• Complete the following
**1.** In the article on Hospitality Technology Next Generation, what does the text say Smartrac joined HTNG in January 2015 to do? Answer in one or two sentences.
**2.** Answer these questions from the article on Hospitality Technology Next Generation:
(a) In what year was the association founded?
(b) Which magazine did HTNG partner with in 2016 to merge conferences in North America?
(c) In what month and year did the association change its name to Hospitality Technology Next Generation?
**3.** Continue the article on Hospitality Technology Next Generation from its last sentence.

START Document section

Hotel Technology Next Generation
- Abbreviation: HTNG
- Formation: 2002
- Founder: Douglas Rice
- Type: Not-for-profit trade association
- Purpose: Develop standards for the hospitality industry
- Website: www.htng.org
- Formerly called: Hotel Technology Next Generation

= Hotel Technology Next Generation =

International trade association

Hospitality Technology Next Generation (HTNG) is a global non-profit trade association serving hotel companies and technology providers.

== History ==

The Hospitality Technology Next Generation was founded in 2002 under the name Hotel Technology Next Generation. It was officially founded by Douglas Rice and nine hotel IT executives actually formed the core of the founding members. At that time, hotels sometimes had 50 different systems that were not inter-operable. HTNG estimated in 2005 that $25 billion was spent annually and worldwide by hotel companies in IT solutions.

In 2013, HTNG released a secure payments framework for hotels, but mentioned it would be efficient only if the whole industry were to use it. Still in 2013, HTNG signed a partnership agreement with China Hospitality Technology Alliance to share data across continents. In January 2015, Smartrac joined the HTNG to work on the door lock security group of the organization. The Hospitality Finance, Revenue Management and IT Professionals Association (HOSPA) also joined the HTNG, starting with HOSPOA-member Royal Automobile Club.

In 2016, HTNG partnered with the magazine Hospitality Technology to merge their hospitality-focused conferences in North America.

In June 2017, Hotel Technology Next Generation changed its name to Hospitality Technology Next Generation.

In August 2018, HTNG published a white paper regarding the implementation of voice technologies in hotels. In September 2018, HTNG signed a partnership agreement with Hospitality Financial and Technology Professionals (HFTP) to share development resources. By 2019, the OpenTravel Alliance joined its relationship management with HTNG.

END Document section
START Listed entries

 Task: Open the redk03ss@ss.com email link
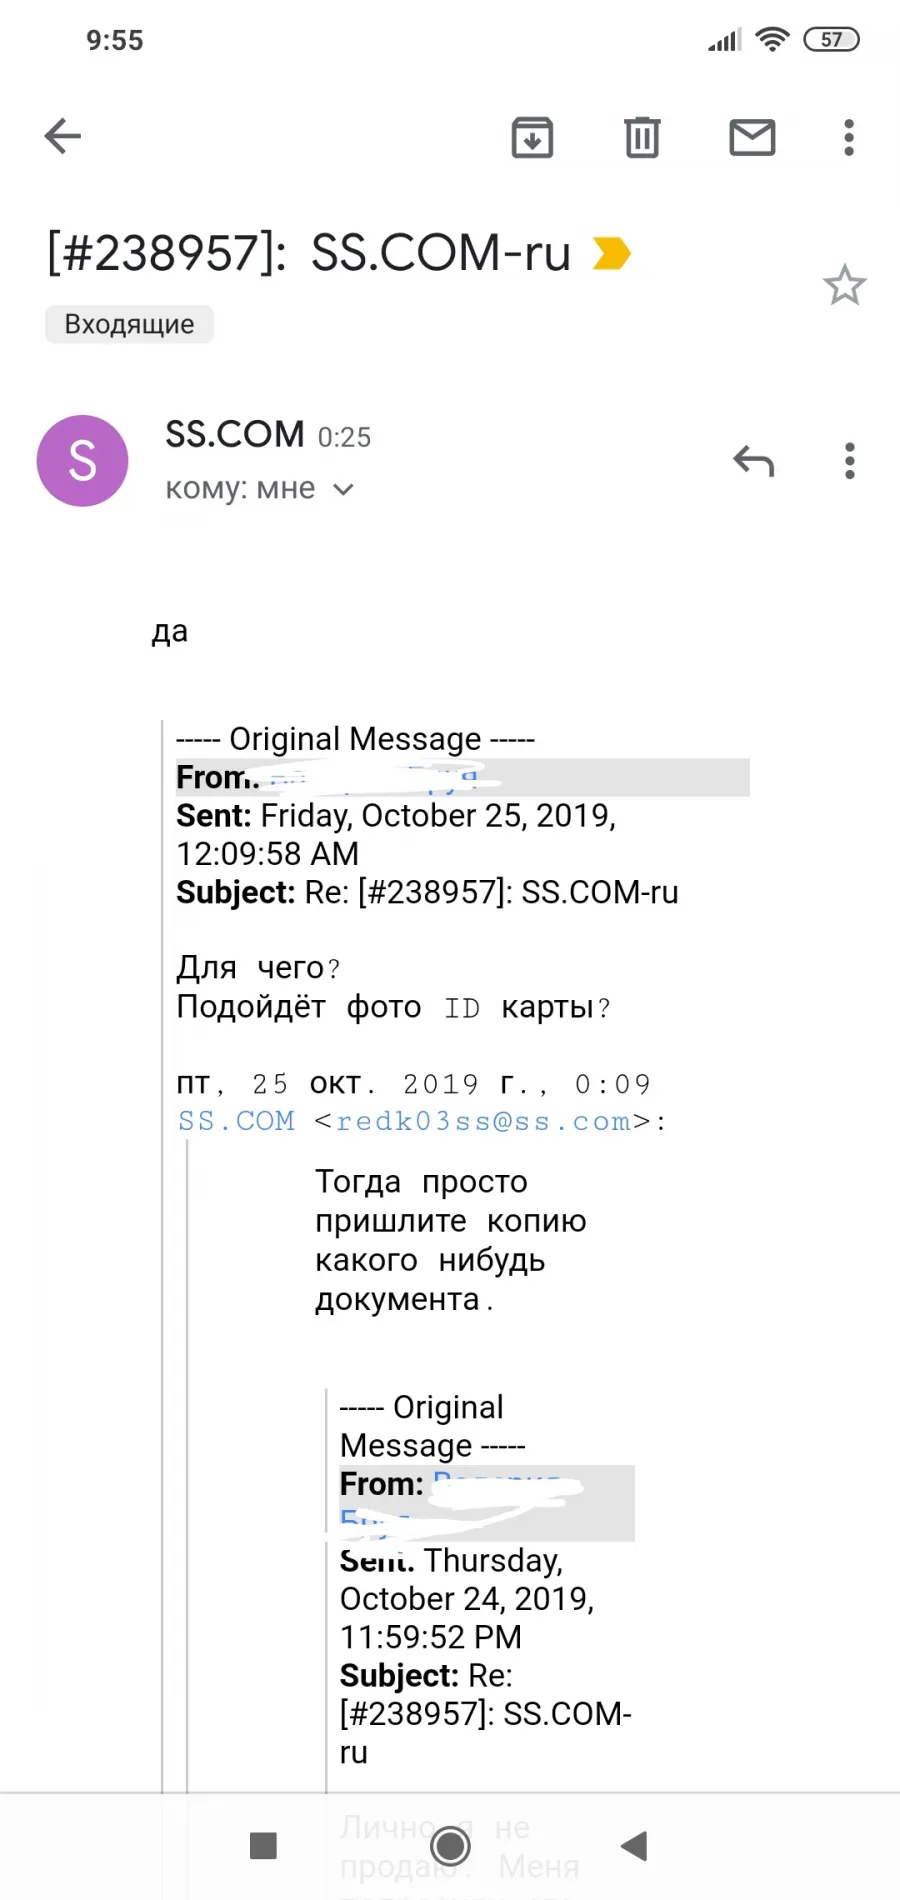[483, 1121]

END Listed entries
START Listed entries

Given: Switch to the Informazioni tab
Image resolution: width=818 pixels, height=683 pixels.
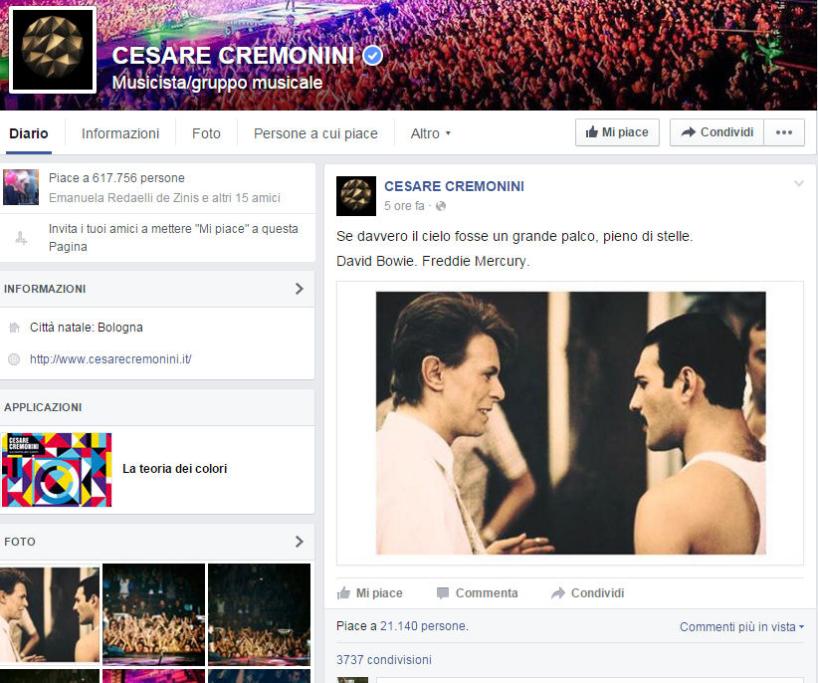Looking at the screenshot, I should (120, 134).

END Listed entries

• Answers for each item
**1.** Smartrac joined HTNG in January 2015 to work on the organization's door lock security group.

**2.**
(a) 2002
(b) Hospitality Technology
(c) June 2017

**3.**
== Description ==

The Hospitality Technology Next Generation is governed by a board of directors consisting of senior technology executives from hotel companies. Membership is open to companies and individuals involved with hospitality technology.

The organization's stated objective is to promote interoperability of the many technology systems used in the hotel industry, such as property management systems, point-of-sale systems, telephone systems, building automation systems, guest room entertainment systems such as video on demand, security and access control systems, and many others. The organization's members meet regularly in small workgroups, where hotel companies and vendors work together to design interface standards (often using XML), reference architectures, network designs, and hospitality-specific network devices. HTNG holds annual members' meetings in North America, Europe, and Asia.

HTNG operates a certification program for selected specifications, administered by The Open Group.

== Governance ==

In May 2015, Raman P. Rama was named on the board of HTNG. In June 2015, Michael Blake was named EVP and CEO of HTNG, replacing Douglas Rice who led the organization for 13 years.